During any presidential campaign, any number of third party candidates may make a run for the nomination. Aside from their entertainment value, they very occasionally have an impact on our political culture, which, to be fair, is probably more than actual, elected presidents have made. Today we’ll took at the history of these parties.
History is riddled with single-issue cranks and hard-boiled extremists running for the top position in the land, many with varying degrees of seriousness. Many individuals (I almost said “men” but then I realized that a rather significantly larger proportion of individuals who run for president as third party candidates are female, and by “significantly larger proportion” I mean “more than zero”) simply run to bring a particular issue to the table; some run to spoil another’s chance at victory; some run vanity campaigns to satisfy their egos and, apparently, are very much interested in the well-being of the advertising budgets of network television and lawyers from moderately-prestigious law firms; and some run because they’re batshit crazy.
Some, of course, run for all of those reasons.
The history of third parties is fascinatingly boring. On the one hand, the causes they espouse, ranging from free love to the colonization of Mars, are brilliantly different than talking about, say, the Alternative Minimum Tax or our Southeast Asian Foreign Policy. On the other hand, they very rarely, if ever, make that much of an impact on the actual, legitimate result of an election, since close elections tend to keep spoilers away from the ballot unless your name happens to rhyme with “Dalph Vader.”
There are three significant elections that a fringe party made headway at the presidential ballot box. Way back in 1856, a little-known third party attempted to challenge the entrenched Democratic Party and a decaying Whig Party, running on the doomed platform of liberating the slaves or, at the very least, being a touch nicer to them. While the brand-spankin’-new Republican Party lost fairly badly that time—elections back then were touch-and-go affairs, where the actual votes cast by property-owning males tended to be secondary to other, more pecuniary matters—they came back with a vengeance, winning a four-way race in 1860, an event so anticipated with jubilance by the entire population 618,000 people died in celebration.
In 1912, the rather curious affair of the presidential election was handled by walrus, a drunken bull, and a cold fish. Strictly speaking, this is a fringe party in name only. Teddy Roosevelt, having spent a term and a half formulating policy centered chiefly around eating the raw flesh of bears and aiming a crossbow at the future Kaiser, retired to the safari after handing the keys to William Howard Taft, a man so large he once got stuck in a textbook of obligatory presidential facts. Taft proved to be a lackluster president, spending most of his time sleeping, which to be honest I think more presidents would be better off doing.
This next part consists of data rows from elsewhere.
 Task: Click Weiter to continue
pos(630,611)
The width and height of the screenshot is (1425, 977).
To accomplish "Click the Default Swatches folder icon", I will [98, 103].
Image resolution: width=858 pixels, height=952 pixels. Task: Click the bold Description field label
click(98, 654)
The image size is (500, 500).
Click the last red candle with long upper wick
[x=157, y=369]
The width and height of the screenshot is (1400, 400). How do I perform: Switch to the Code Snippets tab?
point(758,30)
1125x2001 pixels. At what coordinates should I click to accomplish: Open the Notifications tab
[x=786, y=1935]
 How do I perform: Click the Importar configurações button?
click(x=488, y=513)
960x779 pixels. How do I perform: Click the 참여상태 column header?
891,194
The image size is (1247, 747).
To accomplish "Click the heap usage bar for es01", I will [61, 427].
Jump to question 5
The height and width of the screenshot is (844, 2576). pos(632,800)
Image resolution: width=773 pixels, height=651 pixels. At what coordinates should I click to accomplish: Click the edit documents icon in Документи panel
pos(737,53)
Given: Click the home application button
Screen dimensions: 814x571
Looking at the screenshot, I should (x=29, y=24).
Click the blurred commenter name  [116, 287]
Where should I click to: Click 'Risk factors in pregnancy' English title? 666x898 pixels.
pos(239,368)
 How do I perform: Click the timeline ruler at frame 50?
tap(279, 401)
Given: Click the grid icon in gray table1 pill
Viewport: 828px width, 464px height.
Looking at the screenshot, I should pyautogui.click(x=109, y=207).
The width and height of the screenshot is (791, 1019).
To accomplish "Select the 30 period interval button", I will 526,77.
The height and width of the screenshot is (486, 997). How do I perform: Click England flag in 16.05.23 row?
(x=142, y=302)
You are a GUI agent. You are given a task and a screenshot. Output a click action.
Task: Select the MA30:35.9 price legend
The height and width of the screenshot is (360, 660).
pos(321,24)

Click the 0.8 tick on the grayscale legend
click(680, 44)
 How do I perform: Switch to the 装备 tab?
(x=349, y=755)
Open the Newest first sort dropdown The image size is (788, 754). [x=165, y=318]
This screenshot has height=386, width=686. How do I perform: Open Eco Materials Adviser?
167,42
Nonetheless, Roosevelt, after being denied the nomination at the Republican Convention, created his own third party. It is the testament of the man that he was able to form an entire party unto himself simply via the act of existing. He called this party the “Bull Moose” party, the most absurd name I’ve ever heard for a political coalition since the Greenback Labor Party, which I am convinced was simply the whimsical creation of a confused and apparently colorblind racist. He came up with the name after a speech in which he said that he felt as “strong as a textbook of obligatory presidential facts.”
The last time a third party candidate blipped on the radar was H. Ross Perot, a computer-company magnate. Granted, he made his money when computers will strictly cardboard-and-vacuum-tube affairs, but they money was still green after all these years, so he was legitimately rich. This of course means he was officially able to purchase a spot on the ballot. It is a uniquely American thing that the population assumes anyone who is able to operate a business successfully has the management experience to run an entire country, the presumption being that the business they run has employees hired on the basis of their connections and can never be fired for any offense less than urinating in the Pope’s Wheaties, and even then; the output of the business cannot be measured except in terms of how photogenic the employees look on campaign brochures; and any decision you make on either side will immediately be considered 1) racist; 2) sexist; and 3) somehow hurting the poor, all three problems of which can be alleviated if a new bridge is built in their district.
Anyway, Perot’s main platform seemed to be a mixture of 1) I’m rich! and 2) You’re not. His campaign was an eclectic one, eschewing much of the modern campaign’s techniques. He used a series of infomercials to send his message of fiscal prudence and non-batshit-craziness to the masses, and his folksy manner reminded most voters of their vaguely remembered slightly bigoted uncle. His intermittent campaign, combined with the fact that voters are reluctant to elect a clinically insane man as president, doomed his campaign to failure. His legacy still lives on, of course; American voters have come to terms with this, and have embraced clinical insanity as a political virtue. Dalph Vader would be proud.